Пошел на базар, где торговали всяким хламом и старьем, купил там за три рубля тяжелый тульский револьвер; в ржавом барабане торчало пять крупных, как орехи, серых пуль, вымазанных салом и покрытых грязью, а шестое отверстие было заряжено пылью. Ночью он тщательно вычистил оружие, смазал керосином, наутро взял у знакомого студента атлас Гиртля,[2] внимательно рассмотрел, как помещено в груди человека сердце, запомнил это, а вечером сходил в баню и хорошо вымылся, делая все спокойно, старательно.
Придя из бани, сел в своем углу за стол, чтобы написать записку, объясняющую его смерть, и тут пережил неприятно волнующий час: не удавалось найти нужное количество достаточно веских слов, которые бы просто и убедительно объяснили людям, почему Макар убил себя.
«Я умер, потому что перестал уважать себя», – написал он, но это показалось очень громким, неверным и обидным.
«Никто меня не любит, никому я не нужен», – это было стыдно, он тщательно вымарал жалкие слова, заменив их другими:
«Жить стало тяжело…»
«Живут люди тяжелее, и самому тебе раньше жилось хуже», – оборвал он себя, смяв бумажку в твердый комок.
Задумался, чувствуя себя пустым и глупым, потом снова написал:
«Я умираю оттого, что никому не нужен и мне не нужно никого».
«Вот если прибавить еще недужен – выйдут стихи, и очень глупо, и все не то, все неверно», – холодно и зло подумал Макар, оглядываясь вокруг и чувствуя потребность пожалеть что-то.
Но смотреть не на что и жалеть нечего: его комната была узким пространством между шкафом магазина и стеною без окна, вход в эту длинную впадину был завешен рыжим войлоком, а сейчас же за ним, в стенке шкафа, – дверь в магазин.
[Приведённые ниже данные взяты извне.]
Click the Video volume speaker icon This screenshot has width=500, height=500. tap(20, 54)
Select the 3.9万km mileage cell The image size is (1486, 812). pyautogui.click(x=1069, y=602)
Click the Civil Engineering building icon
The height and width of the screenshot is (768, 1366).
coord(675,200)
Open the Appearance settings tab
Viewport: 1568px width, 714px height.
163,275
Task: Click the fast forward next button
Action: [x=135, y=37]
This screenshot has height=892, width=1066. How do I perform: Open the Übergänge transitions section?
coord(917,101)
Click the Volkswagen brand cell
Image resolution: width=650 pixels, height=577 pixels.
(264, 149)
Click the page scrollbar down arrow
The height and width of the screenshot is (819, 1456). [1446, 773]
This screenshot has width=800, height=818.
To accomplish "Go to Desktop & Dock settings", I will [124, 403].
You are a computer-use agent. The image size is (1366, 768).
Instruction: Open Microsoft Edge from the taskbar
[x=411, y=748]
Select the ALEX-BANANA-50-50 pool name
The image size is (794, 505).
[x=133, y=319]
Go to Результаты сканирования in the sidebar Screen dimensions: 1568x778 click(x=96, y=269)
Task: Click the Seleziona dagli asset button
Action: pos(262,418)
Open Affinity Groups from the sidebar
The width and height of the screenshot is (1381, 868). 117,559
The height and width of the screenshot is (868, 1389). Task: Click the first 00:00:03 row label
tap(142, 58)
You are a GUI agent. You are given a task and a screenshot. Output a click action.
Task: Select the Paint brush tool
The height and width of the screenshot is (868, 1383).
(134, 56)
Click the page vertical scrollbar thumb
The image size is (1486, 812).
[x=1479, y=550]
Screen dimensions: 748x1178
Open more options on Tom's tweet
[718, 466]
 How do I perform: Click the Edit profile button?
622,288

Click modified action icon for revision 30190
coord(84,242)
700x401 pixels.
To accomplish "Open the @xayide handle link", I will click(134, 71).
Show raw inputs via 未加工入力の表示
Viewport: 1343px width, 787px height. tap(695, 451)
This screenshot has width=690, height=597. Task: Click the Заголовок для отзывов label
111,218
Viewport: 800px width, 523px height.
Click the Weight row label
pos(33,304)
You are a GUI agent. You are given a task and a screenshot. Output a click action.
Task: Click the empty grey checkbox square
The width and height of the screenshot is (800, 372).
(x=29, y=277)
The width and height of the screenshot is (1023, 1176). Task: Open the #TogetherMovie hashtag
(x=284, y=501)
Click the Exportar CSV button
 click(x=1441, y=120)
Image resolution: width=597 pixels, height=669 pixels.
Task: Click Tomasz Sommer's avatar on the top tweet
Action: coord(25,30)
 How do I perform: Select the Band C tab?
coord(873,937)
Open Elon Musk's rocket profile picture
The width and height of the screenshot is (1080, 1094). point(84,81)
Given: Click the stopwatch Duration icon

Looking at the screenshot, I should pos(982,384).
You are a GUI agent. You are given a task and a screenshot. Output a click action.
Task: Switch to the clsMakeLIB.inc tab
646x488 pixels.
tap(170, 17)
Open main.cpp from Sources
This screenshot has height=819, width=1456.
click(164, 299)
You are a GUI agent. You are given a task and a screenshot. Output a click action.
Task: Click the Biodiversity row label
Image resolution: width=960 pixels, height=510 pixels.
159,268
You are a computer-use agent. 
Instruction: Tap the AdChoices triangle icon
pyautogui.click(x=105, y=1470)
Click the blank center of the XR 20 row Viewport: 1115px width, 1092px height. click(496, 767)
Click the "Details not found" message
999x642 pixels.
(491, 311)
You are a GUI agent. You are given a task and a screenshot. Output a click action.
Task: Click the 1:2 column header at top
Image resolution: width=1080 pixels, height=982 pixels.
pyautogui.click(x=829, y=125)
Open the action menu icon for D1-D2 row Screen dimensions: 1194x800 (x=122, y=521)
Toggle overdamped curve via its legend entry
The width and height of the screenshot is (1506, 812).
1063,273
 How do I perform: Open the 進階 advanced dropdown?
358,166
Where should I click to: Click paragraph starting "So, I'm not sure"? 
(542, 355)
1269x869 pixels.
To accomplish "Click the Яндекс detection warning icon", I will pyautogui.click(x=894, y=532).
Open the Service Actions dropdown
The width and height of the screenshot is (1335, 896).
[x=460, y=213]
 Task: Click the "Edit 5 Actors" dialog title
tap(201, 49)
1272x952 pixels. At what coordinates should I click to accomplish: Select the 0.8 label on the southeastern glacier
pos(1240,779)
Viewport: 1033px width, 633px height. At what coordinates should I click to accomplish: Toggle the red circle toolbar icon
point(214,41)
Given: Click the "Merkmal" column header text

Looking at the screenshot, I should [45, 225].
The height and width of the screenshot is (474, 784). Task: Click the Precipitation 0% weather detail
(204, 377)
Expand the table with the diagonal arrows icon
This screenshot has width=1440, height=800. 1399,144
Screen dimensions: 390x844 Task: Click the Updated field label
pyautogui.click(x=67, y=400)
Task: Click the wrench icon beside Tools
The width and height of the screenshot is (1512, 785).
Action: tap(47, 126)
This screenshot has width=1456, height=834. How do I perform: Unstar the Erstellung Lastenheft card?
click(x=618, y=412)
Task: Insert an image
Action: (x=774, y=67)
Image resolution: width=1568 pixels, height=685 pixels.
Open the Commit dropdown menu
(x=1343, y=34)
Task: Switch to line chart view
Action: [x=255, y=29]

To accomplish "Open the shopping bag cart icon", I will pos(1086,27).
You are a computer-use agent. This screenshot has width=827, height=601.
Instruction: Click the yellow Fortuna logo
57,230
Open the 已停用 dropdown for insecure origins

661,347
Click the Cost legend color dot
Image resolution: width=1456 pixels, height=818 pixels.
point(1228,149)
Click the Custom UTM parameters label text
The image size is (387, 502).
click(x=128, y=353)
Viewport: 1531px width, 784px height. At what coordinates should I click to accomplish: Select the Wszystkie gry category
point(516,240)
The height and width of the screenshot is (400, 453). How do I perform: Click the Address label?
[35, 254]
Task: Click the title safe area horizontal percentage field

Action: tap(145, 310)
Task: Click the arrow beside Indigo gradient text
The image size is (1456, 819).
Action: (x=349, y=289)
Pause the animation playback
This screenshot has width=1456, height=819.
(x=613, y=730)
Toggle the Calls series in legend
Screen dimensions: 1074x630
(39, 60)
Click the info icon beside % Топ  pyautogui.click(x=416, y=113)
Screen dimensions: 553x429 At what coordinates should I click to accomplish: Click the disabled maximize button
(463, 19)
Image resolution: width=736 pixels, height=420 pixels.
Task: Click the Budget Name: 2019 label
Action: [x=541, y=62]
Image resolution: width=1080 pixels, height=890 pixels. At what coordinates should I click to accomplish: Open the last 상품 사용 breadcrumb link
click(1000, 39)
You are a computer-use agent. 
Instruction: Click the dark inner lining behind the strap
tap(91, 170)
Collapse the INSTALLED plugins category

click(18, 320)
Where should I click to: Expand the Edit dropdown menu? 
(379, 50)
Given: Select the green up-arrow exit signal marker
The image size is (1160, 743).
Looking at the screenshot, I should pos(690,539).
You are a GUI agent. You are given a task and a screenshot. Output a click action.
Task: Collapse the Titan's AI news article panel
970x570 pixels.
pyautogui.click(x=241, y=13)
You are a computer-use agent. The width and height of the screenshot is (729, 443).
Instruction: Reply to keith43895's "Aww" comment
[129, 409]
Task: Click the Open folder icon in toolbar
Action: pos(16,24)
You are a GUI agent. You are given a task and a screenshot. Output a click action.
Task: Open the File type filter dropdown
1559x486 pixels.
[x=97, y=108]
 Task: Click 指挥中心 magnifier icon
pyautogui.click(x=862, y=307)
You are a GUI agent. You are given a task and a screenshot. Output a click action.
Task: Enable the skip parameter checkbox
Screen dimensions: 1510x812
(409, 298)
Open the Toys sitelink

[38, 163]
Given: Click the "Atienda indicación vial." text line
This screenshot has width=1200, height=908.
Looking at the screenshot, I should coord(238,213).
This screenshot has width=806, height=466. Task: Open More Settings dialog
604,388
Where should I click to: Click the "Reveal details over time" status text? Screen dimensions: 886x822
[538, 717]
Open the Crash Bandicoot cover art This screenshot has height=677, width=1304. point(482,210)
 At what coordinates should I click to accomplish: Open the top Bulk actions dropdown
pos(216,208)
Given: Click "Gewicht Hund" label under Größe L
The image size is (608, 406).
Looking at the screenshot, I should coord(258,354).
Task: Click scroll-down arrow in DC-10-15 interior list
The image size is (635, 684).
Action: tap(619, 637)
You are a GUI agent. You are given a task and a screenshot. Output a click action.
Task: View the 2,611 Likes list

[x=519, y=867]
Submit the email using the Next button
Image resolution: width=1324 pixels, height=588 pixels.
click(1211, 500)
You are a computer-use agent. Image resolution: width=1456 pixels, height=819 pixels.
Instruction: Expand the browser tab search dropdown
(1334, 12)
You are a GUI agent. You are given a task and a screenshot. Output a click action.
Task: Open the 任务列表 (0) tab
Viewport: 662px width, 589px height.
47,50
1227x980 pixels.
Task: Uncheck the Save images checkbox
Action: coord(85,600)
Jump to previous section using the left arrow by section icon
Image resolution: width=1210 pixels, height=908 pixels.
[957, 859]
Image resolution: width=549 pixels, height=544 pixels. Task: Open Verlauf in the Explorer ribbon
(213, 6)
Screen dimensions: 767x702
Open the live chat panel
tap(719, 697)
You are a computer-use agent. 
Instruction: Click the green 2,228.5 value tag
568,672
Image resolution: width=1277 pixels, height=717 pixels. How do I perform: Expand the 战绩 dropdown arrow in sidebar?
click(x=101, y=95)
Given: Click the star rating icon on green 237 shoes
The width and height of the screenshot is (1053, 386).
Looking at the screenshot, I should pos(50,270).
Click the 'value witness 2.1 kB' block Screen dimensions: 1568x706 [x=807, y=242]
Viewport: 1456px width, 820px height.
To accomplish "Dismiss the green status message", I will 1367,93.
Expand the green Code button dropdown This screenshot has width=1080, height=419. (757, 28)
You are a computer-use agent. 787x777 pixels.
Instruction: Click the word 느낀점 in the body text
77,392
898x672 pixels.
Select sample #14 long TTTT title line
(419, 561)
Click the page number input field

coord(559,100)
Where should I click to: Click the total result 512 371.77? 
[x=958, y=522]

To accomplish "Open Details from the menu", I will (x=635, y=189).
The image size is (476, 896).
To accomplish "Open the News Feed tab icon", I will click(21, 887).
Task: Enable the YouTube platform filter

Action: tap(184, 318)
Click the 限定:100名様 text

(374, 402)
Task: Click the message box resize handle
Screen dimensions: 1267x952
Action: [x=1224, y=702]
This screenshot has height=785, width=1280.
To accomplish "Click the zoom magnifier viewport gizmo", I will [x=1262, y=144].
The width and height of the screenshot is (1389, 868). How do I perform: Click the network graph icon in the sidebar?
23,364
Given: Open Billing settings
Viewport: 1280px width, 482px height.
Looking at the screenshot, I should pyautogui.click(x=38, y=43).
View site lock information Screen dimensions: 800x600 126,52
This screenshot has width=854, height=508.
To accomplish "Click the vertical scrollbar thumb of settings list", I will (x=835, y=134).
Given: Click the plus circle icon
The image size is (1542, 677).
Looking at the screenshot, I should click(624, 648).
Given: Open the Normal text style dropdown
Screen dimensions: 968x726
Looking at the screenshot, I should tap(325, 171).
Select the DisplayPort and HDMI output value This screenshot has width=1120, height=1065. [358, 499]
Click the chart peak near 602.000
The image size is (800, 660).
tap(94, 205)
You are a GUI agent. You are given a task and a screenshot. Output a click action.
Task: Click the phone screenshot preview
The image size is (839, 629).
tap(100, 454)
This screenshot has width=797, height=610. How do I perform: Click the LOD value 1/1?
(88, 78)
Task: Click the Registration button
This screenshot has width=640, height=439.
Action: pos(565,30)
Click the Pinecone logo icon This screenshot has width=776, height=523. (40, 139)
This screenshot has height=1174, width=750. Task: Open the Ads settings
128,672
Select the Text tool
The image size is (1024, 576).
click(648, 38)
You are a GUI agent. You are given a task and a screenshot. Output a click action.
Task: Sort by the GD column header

Вдоль шкафа – койка, на которой сидел Макар, перед ним – ящик, заменявший стол, несколько толстых книг, маленькая лампа Мутно-голубого стекла, желтый свет упал на лицо Роберта Оуэна, – гравюру из книги, купленную за пятак. На стене старинная литография – Юлия Рекамье[3] – и колючее, птичье лицо Белинского. Когда в магазине отворяют дверь с улицы – сквозь щели в стенке шкафа дует, и на Макара плывет сипло вздыхающий звук, шевеля бумагу, которой оклеен ящик. Над столом торчало маленькое, тусклое зеркало в жестяной оправе.